→ **Work instructions**
Lines with the string "agent" are to be identified in the listing and copied.

→ **Supplied material**

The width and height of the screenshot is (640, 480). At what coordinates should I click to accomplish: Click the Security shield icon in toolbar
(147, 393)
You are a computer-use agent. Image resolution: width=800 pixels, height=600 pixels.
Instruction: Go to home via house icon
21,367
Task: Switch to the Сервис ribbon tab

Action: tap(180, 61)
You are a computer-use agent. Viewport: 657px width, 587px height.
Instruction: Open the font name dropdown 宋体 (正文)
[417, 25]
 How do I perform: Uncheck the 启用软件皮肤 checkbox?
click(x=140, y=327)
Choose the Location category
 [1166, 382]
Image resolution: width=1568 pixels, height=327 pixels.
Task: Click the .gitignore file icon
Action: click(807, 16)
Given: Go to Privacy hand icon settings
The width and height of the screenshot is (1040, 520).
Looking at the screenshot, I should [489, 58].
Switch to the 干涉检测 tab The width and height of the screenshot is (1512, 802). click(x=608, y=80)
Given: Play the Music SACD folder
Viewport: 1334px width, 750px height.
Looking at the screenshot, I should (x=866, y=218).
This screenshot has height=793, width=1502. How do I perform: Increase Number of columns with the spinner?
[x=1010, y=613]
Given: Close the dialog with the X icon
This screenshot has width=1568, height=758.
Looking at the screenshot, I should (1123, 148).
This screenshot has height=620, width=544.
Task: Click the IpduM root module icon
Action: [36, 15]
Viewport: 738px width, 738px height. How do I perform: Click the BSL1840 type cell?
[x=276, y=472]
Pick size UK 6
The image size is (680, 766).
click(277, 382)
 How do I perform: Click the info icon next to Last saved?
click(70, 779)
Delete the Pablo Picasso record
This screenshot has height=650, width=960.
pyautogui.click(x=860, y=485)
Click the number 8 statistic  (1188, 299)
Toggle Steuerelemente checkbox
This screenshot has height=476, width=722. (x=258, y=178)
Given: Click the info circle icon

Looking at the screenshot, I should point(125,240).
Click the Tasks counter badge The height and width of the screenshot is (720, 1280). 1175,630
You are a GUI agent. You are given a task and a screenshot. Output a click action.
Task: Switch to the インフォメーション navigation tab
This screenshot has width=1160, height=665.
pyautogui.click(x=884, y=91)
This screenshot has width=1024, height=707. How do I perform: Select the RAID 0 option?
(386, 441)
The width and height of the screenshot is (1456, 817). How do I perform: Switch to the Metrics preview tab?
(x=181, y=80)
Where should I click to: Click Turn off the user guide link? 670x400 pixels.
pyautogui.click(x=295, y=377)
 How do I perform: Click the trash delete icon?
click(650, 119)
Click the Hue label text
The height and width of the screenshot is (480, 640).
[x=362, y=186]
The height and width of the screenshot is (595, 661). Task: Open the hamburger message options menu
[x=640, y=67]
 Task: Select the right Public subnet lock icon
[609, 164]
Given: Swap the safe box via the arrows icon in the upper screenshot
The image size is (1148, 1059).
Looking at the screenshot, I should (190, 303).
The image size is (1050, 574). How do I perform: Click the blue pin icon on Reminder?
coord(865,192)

→ **Result below**
You are a computer-use agent. Image resolution: width=800 pixels, height=600 pixels.
You are a computer-use agent. Viewport: 657px width, 587px height.
You are a GUI agent. You are given a task and a screenshot. Output a click action.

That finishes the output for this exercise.